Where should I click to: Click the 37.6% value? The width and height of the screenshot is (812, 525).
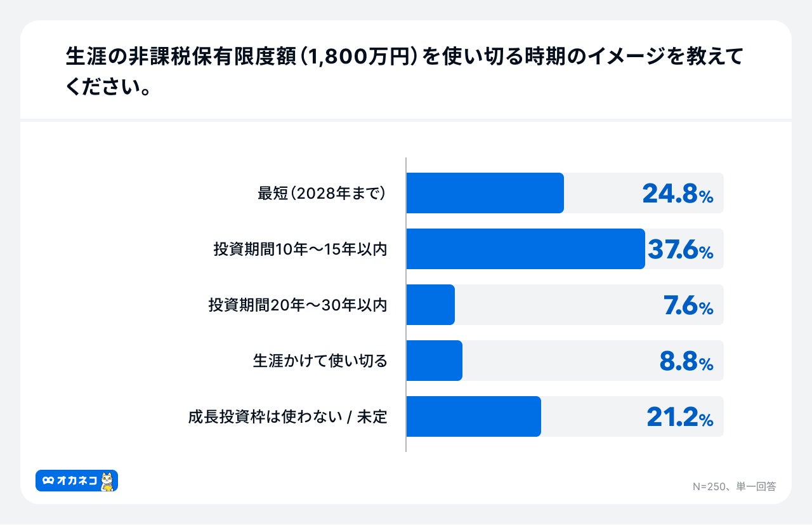[x=680, y=249]
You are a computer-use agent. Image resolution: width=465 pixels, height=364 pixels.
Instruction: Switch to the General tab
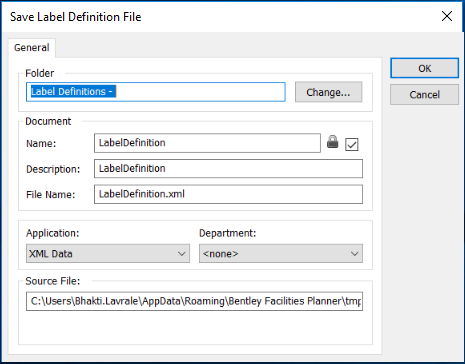pos(32,48)
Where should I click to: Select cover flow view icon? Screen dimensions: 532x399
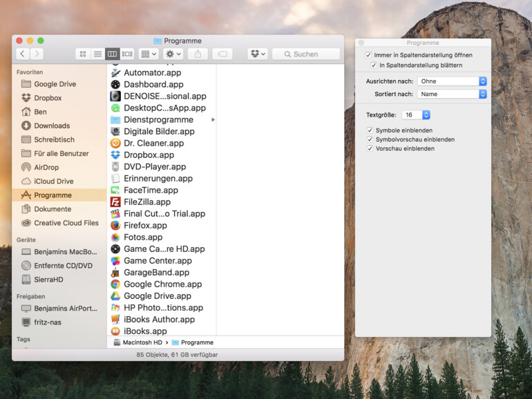pyautogui.click(x=127, y=54)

———

- [Exercise aim] Could you print the material above word for word and skip the images?

- [Exercise answer]
Where should I click to: Click the 37.6% value? The width and height of the screenshot is (812, 525).
[x=680, y=249]
You are a computer-use agent. Image resolution: width=465 pixels, height=364 pixels.
Instruction: Switch to the General tab
pos(32,48)
Where should I click to: Select cover flow view icon? Screen dimensions: 532x399
pyautogui.click(x=127, y=54)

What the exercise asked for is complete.